* _DIRECTIONS_
1. List every government body or office named in the press conference excerpt.
2. Condense the press conference excerpt paragraph that begins "Severino then described King's letter" into two or three short bullet points that keep its main facts.
3. In the press conference excerpt, what did Severino say the Nazis forced Jews to wear?

* _PAGE EXCERPT_
•••

In a press conference about the new Conscience and Religious Freedom Division, Roger Severino, a senior HHS official, said it was necessary to shield medical staffers who deny care on religious grounds, comparing their situation with that of Jews who were slaughtered during the Holocaust and Martin Luther King Jr. in his quest for racial justice. 

The Nazis, he said, had forced Jews to wear a certain type of insole in their shoes with Hebrew writing on them, “so that every step they took, they would be violating their conscience….I could see the common humanity of why someone is forced to violate their conscience with every step they take, how it’s an attack, really, on their human dignity.” He did not explain what the writing might have said. 

Severino then described King’s letter from a Birmingham jail, in which the civil rights leader defended his strategy of nonviolent resistance to racism. “Dr. King in his letter wrote that…this this is the exercise of conscience—this is what conscience looks like,” Severino said. “And now we’ve come to today, where we see that health care, especially with the Office of Civil Rights at HHS, is the next area where the issues of conscience and the issues of life and death are coming to the fore.”

•••

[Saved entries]
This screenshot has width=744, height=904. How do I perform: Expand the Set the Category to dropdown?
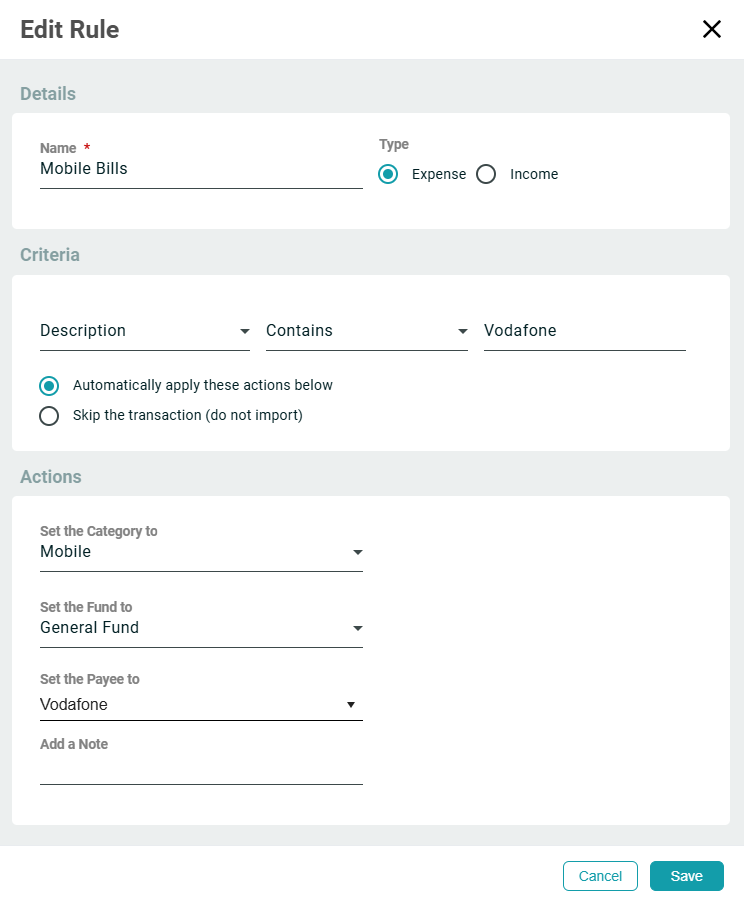tap(190, 552)
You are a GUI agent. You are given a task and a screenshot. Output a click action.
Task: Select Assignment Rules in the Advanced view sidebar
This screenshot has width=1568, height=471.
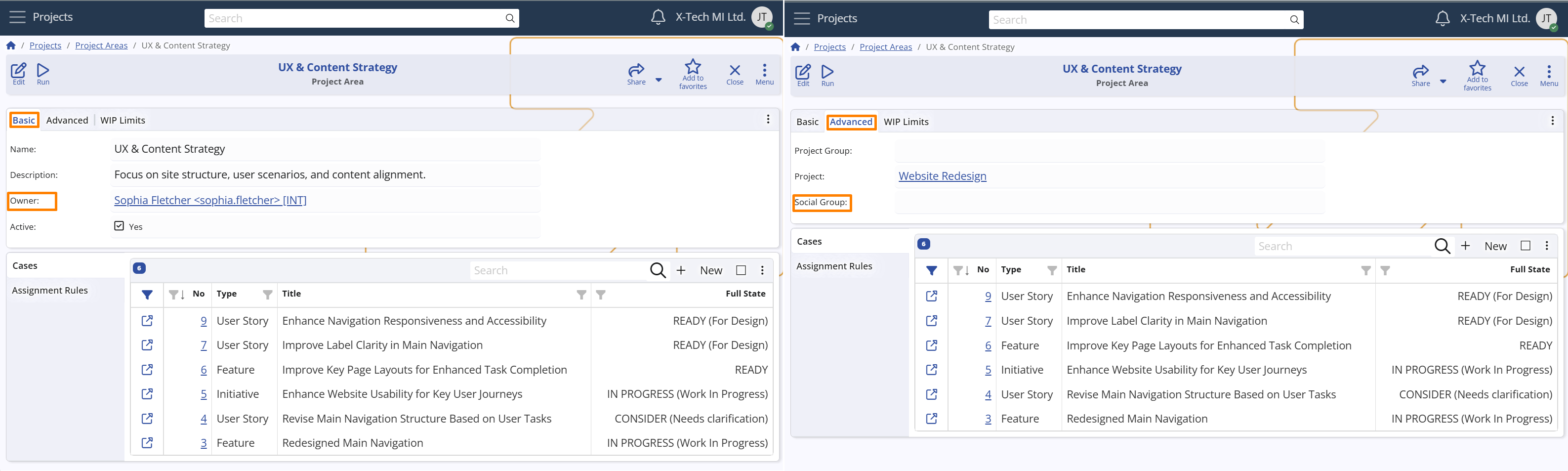(834, 266)
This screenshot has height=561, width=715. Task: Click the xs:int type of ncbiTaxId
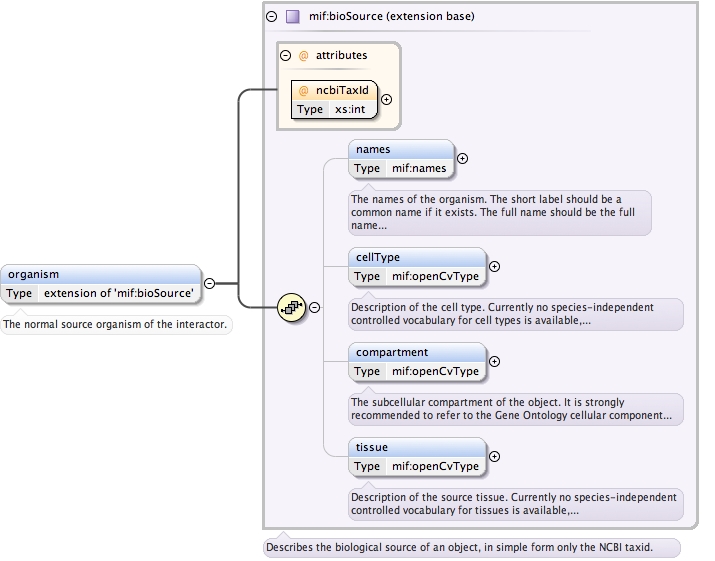(350, 109)
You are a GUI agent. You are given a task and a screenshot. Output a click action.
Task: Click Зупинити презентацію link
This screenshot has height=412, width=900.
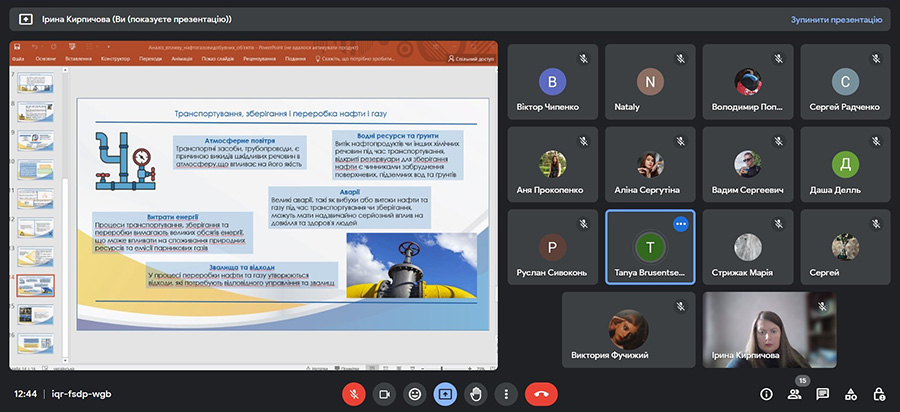[836, 19]
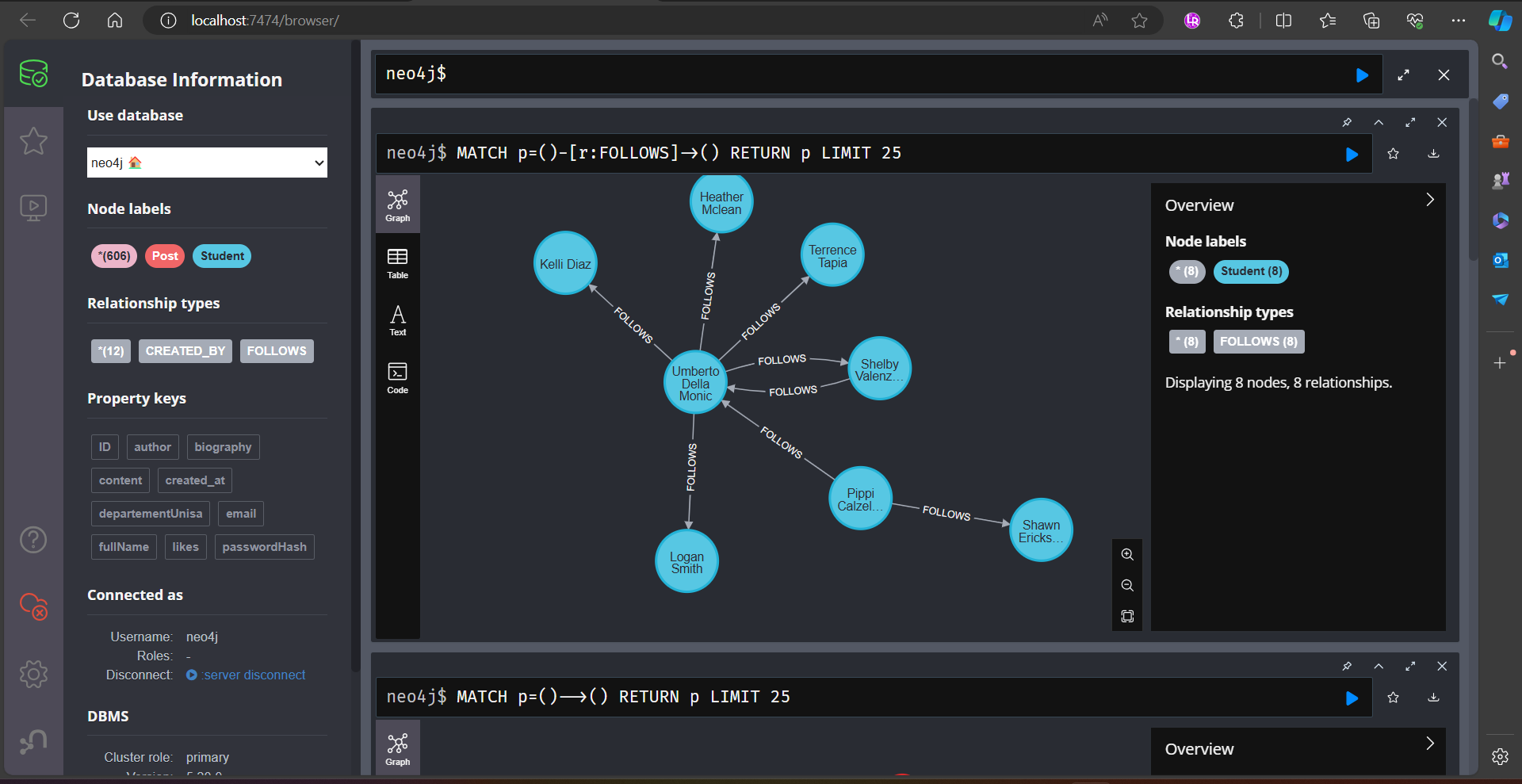The image size is (1522, 784).
Task: Fit graph to screen icon
Action: coord(1127,617)
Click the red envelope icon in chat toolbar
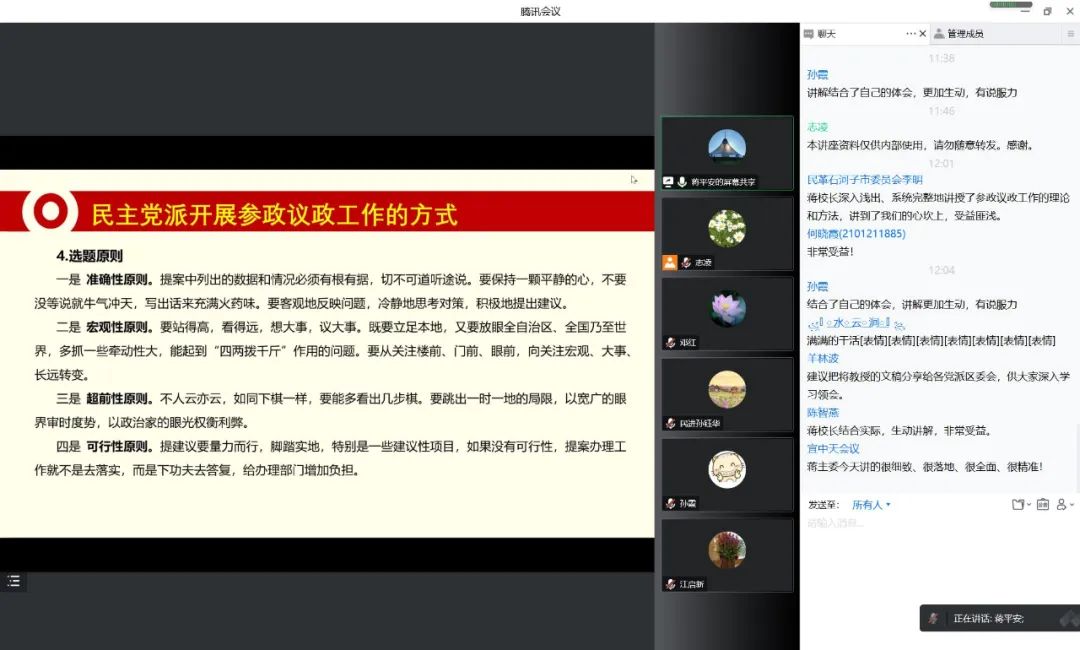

•••

* _ANSWER SECTION_
1.
- Conscience and Religious Freedom Division
- HHS
- Office of Civil Rights at HHS

2.
- Severino described King's letter from a Birmingham jail, in which King defended nonviolent resistance to racism, as an example of what the exercise of conscience looks like.
- He said health care, especially with the Office of Civil Rights at HHS, is now the next area where issues of conscience and of life and death are coming to the fore.

3. A certain type of insole in their shoes with Hebrew writing on them.